**Exercise aim**
Look for the word "computer" in the entries below, then copy every line that has it.

**Data**
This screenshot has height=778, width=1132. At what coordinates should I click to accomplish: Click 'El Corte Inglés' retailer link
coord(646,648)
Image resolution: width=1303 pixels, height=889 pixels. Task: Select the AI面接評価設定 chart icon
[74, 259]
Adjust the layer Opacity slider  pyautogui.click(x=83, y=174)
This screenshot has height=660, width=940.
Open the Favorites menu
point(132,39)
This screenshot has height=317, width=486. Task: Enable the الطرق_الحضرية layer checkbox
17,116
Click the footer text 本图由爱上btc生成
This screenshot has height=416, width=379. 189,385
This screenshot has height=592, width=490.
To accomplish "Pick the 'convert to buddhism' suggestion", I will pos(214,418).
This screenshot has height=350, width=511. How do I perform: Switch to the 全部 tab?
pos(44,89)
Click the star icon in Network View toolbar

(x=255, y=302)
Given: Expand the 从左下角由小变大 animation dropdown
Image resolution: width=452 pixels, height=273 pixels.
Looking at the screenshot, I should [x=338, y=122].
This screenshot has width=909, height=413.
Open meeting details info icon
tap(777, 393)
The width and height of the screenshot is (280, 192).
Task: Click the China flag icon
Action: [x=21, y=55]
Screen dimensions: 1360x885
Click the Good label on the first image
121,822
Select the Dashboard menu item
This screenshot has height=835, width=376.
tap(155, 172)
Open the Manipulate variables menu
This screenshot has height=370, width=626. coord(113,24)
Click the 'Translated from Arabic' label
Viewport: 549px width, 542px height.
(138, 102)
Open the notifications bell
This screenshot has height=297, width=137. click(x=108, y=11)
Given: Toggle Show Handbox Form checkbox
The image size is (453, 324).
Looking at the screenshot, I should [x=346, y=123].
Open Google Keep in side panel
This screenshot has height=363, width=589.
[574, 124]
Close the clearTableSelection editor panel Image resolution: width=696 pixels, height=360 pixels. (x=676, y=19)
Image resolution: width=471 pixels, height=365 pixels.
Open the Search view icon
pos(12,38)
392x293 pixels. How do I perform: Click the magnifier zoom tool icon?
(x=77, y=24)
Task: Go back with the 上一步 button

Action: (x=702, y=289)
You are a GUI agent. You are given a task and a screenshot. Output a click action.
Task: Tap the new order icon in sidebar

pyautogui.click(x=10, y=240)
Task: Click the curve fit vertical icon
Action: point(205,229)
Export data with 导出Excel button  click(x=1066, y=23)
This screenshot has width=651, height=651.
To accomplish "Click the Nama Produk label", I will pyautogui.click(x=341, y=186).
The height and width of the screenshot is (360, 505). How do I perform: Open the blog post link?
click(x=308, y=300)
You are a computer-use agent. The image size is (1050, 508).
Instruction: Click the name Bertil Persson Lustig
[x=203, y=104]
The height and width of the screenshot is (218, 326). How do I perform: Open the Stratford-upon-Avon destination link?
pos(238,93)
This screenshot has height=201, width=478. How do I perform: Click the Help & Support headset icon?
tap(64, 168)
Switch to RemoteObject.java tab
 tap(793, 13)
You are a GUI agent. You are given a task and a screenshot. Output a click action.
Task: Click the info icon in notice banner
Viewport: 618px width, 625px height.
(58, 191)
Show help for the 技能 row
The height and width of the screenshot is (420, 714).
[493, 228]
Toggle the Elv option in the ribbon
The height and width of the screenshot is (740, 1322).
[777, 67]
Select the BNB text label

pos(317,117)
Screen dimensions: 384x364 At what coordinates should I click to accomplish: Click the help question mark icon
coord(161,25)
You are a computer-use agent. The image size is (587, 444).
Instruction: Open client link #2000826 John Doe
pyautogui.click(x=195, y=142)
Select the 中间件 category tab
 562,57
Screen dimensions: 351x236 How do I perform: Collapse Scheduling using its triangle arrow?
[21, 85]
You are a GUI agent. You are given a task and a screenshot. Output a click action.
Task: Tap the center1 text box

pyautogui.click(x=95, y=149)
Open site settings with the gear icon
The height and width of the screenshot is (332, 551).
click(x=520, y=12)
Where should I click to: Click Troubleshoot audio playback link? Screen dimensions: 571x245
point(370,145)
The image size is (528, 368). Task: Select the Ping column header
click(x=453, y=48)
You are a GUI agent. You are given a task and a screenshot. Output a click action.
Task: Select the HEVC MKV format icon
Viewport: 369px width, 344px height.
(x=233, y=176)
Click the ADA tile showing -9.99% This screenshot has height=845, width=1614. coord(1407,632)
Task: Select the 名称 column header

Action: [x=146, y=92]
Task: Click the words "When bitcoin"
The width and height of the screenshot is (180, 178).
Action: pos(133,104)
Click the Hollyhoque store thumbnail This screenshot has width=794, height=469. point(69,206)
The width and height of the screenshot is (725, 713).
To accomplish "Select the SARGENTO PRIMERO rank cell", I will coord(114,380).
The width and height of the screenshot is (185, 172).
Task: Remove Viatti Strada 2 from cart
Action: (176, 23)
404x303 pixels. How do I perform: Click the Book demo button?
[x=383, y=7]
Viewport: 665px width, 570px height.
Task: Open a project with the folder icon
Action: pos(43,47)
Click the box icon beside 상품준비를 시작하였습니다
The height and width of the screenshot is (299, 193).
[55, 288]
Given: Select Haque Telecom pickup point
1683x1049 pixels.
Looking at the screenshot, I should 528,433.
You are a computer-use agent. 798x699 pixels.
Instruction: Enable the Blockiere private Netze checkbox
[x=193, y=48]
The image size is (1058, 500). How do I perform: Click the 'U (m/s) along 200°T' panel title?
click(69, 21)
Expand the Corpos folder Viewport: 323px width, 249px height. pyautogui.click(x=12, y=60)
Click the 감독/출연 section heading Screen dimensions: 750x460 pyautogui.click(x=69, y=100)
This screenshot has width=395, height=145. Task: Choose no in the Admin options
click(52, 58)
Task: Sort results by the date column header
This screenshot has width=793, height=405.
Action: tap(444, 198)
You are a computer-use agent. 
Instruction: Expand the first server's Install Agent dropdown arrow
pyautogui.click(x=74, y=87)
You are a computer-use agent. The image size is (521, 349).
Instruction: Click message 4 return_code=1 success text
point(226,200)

**Solution to this problem**
You are a computer-use agent. The image size is (1050, 508).
You are a computer-use agent. The image size is (587, 444).
You are a computer-use agent. 798x699 pixels.
You are a computer-use agent. 
You are a computer-use agent. The image size is (521, 349).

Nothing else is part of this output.